Common problems & fixes (short)

  • Bad Credentials / 401 on /signin:

    • Cause: request JSON not bound (field name mismatch) or Content-Type missing. Fix: send Content-Type: application/json and keys matching the DTO (this project maps username to the DTO field).
    • Cause: AuthenticationManager cannot find the user or password encoder mismatch. Fix: ensure seeded users exist and use BCrypt.
  • 401 on /h2-console:

    • Cause: AuthTokenFilter blocked the request before permitAll() applied. Fix: make the filter ignore requests with no Authorization header (i.e., skip token parsing when header is absent) or explicitly permit /h2-console/** and disable frame options in SecurityConfigs.
  • Token validation errors:

    • Cause: wrong signing key, malformed token, expired token.

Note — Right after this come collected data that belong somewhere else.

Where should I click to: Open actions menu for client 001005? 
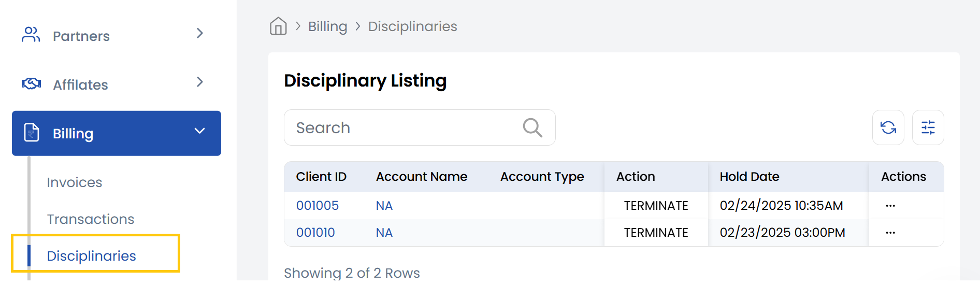click(890, 206)
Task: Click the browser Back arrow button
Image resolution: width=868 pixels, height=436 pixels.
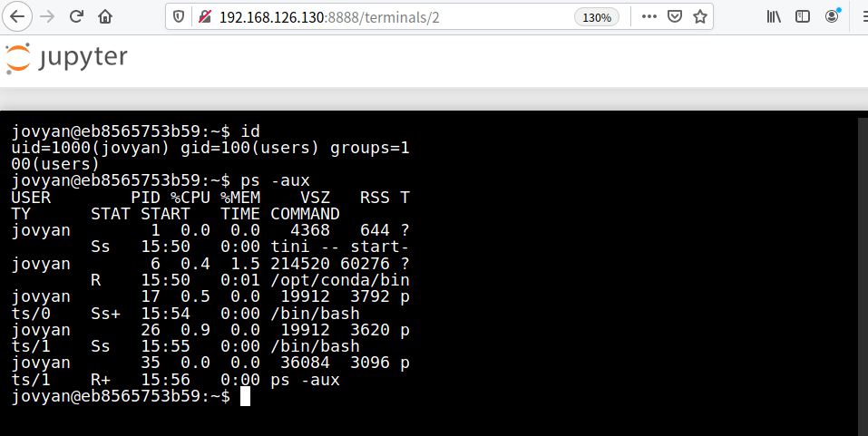Action: (x=18, y=16)
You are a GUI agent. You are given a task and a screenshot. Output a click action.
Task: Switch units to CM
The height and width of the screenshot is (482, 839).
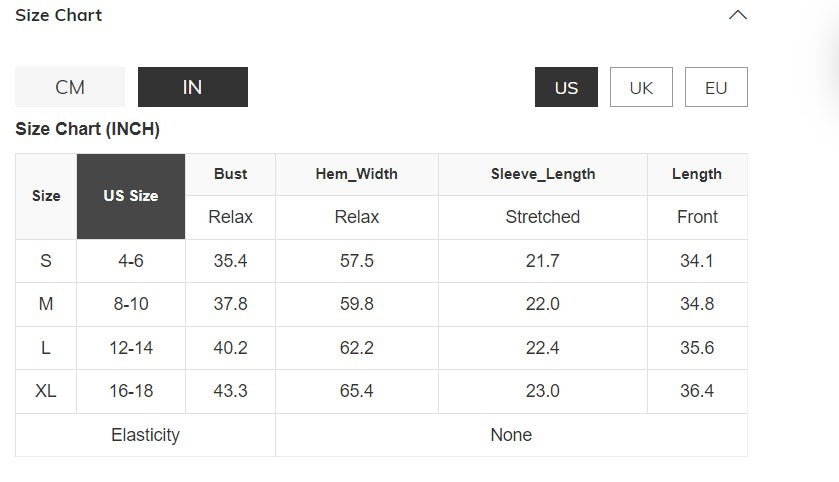coord(70,87)
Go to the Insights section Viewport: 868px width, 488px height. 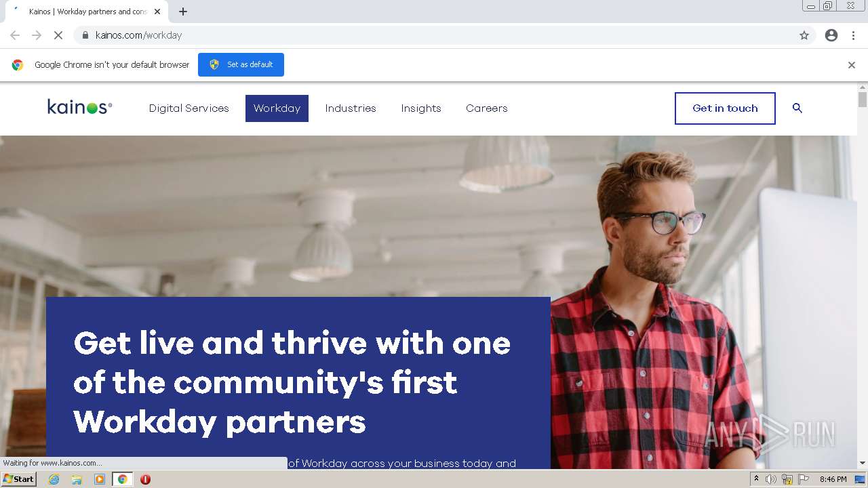421,108
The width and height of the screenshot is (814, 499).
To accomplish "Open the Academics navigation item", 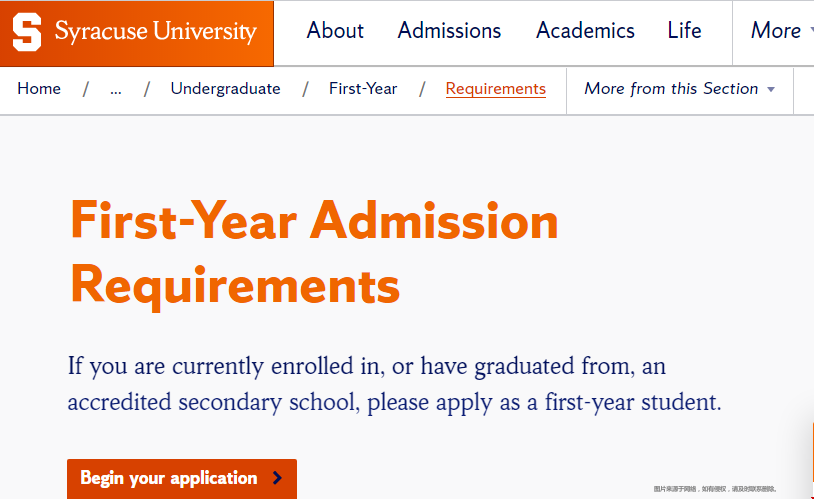I will click(x=585, y=31).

Fix: check spring.app.jwtSecret and spring.app.jwtExpirations_ms in application.properties and inspect logs from jwtUtils.

Minimal recommended fixes (if you encounter issues)

  • Ensure DTO binding: map username JSON key to your DTO (already done here using @JsonProperty).
  • Make AuthTokenFilter tolerant of no-token requests: only set SecurityContext when a valid token is present; do not call AuthEntryPoint for absent tokens on unprotected endpoints.
  • In SecurityConfigs, explicitly permitAll() for POST /signin and "/h2-console/**" and disable frameOptions.
  • Use a single PasswordEncoder bean (BCrypt) everywhere (user seeding + authentication).

Where to look in code (first steps when debugging)

  1. src/main/java/bank/springdemo/jwt/AuthTokenFilter.java — see how the token is parsed and whether missing tokens cause immediate errors.
  2. src/main/java/bank/springdemo/jwt/AuthEntryPoint.java — JSON structure and messages for 401 responses.
  3. src/main/java/bank/springdemo/jwt/jwtUtils.java — signing/verification logic.
  4. src/main/java/bank/springdemo/SecurityConfigurations/SecurityConfigs.java — permitted paths and filter chain ordering.
  5. src/main/java/bank/springdemo/controller/GreetingController.java — the POST /signin implementation.